Intellectual property rights high on Baltic agenda

  • 2000-11-02
  • Ilze Arklina
RIGA - Latvian, Lithuanian and Estonian senior government officials, judges and intellectual property specialists gathered in Riga last week to meet European and U.S. government officials and business executives from world renown companies to develop joint strategies in fighting trademark violations, patent infringements and counterfeits in the Baltic states.

The Baltic Region Seminar on Intellectual Property Protection and Enforcement, sponsored by the Coalition for Intellectual Property Rights, the Latvian Patent and Trademark Office and the Patent Bureau of Lithuania, was held on Oct. 25-26 at Riga's Latvian Society House.

The seminar focused on the growing problem in the Baltic states of counterfeits, trademark violations and patent infringements, which have costly financial and other consequences for consumers, governments and businesses.

In addition to financial losses to business and government from the violation of intellectual property rights, consumer health and safety are put at risk, as shoppers unknowingly buy potentially hazardous counterfeit products.

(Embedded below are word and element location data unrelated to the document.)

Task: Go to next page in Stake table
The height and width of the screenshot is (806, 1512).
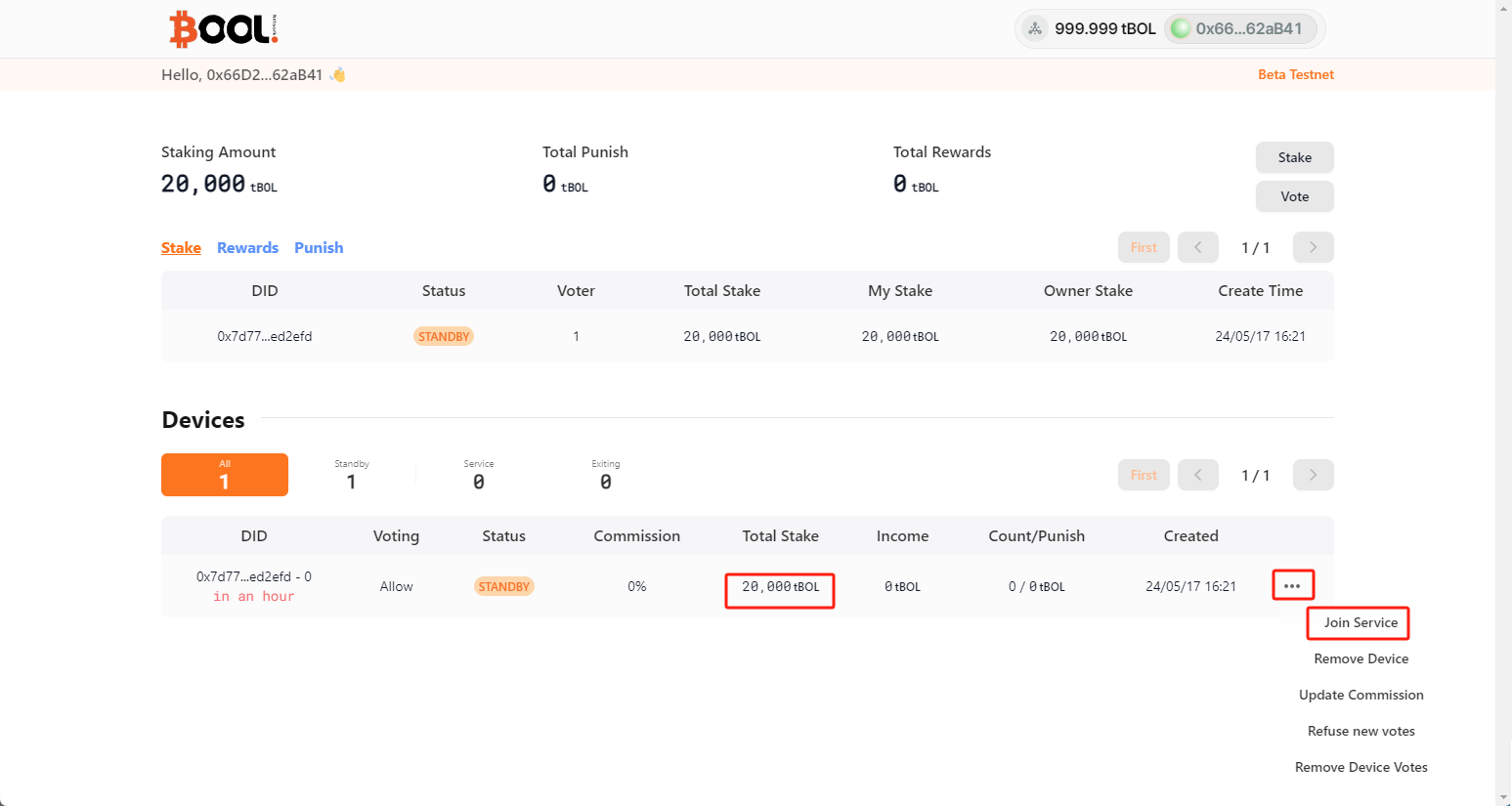Action: coord(1313,248)
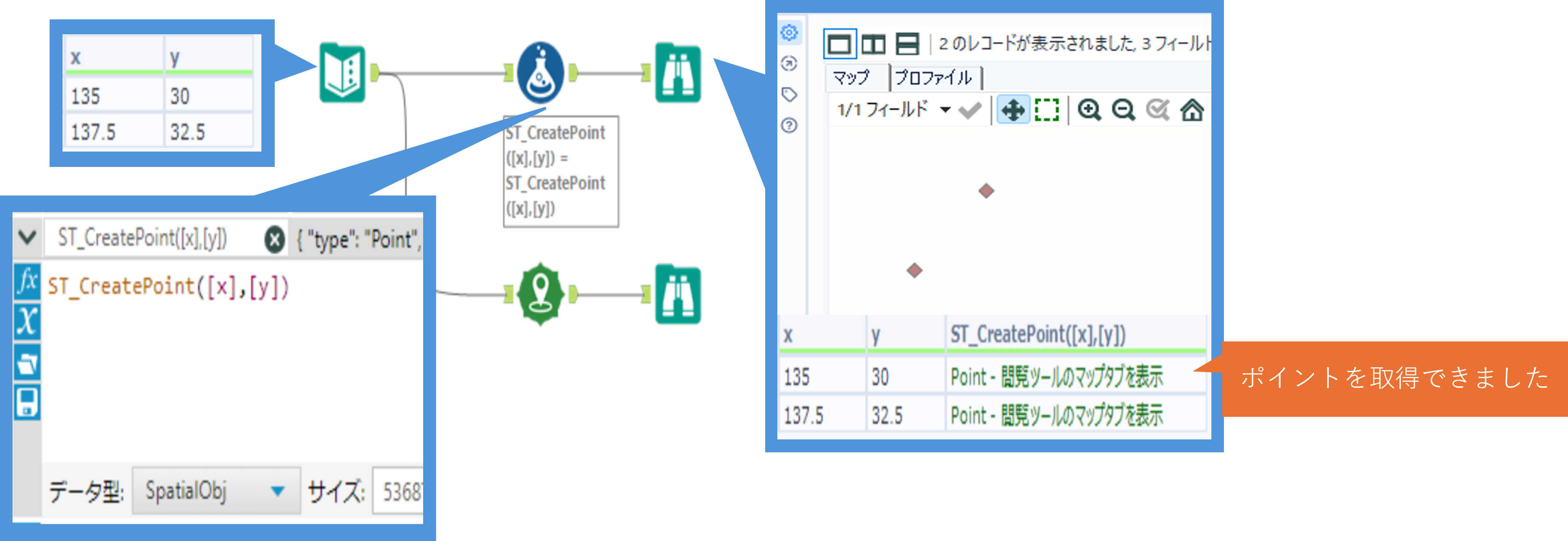
Task: Expand the 1/1 フィールド dropdown
Action: (x=945, y=110)

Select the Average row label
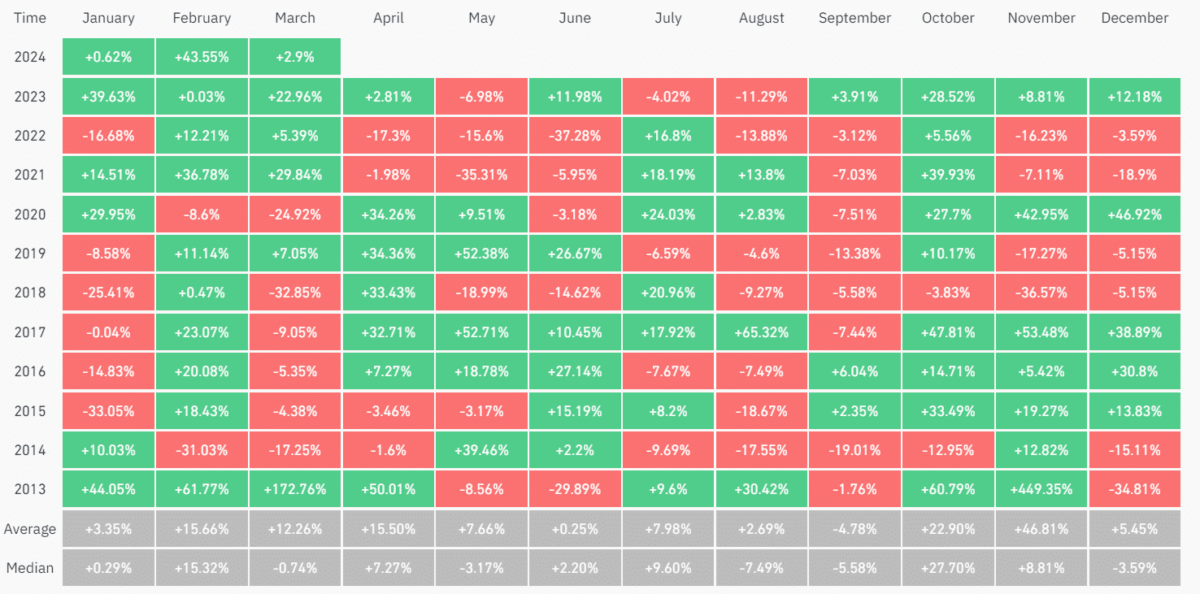click(30, 528)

CIPR has been in business for almost two years, and its focus is strictly on former Soviet countries, CIPR Vice President Tom Thomson said at a press conference Oct. 24.

"The concept of intellectual property is new in this region since the breakdown of the Soviet Union," he said.

The Baltics with only 8 million people are not high on CIPR's agenda. Russia and Ukraine have much more to worry about.

"Coming here is not a crisis management operation," said Mary Ann Alford, the chair of CIPR's executive policy committee. "The Baltic states are in a different position than the former Soviet Union countries. The issues are different from other countries where we fight for some basic laws to be adopted. The focus is different."

"We see the Baltic states as a litmus test for the former Soviet Union countries, because they will enter the EU and apply international standards," said Eugene Arievich, a partner at Baker&McKenzie.

Losses caused by counterfeiting on the Russian market amount to approximately $1 billion a year, according to a survey of 135 major international companies operating in Russia which was conducted at the beginning of 2000. Findings obtained demonstrate that, the way most Western companies see it, a counterfeit industry does not only contribute to the abuse of international brand holder's rights but also runs counter to the Russian government's efforts to attract foreign investment.

In addition, it contributes to foregone profits of privately owned companies ($5 million to $50 million annually) and budget arrears (estimated at a few hundred thousand U.S. dollars).

"What we see is the tip of the iceberg," Alford stressed.

The CIPR's representatives could not estimate the losses intellectual property rights violations were inflicting on Baltic companies. "We are in the process of launching a survey in the Baltic states to get an idea of what are the issues related to intellectual property and how much it costs business and government," Thomson noted.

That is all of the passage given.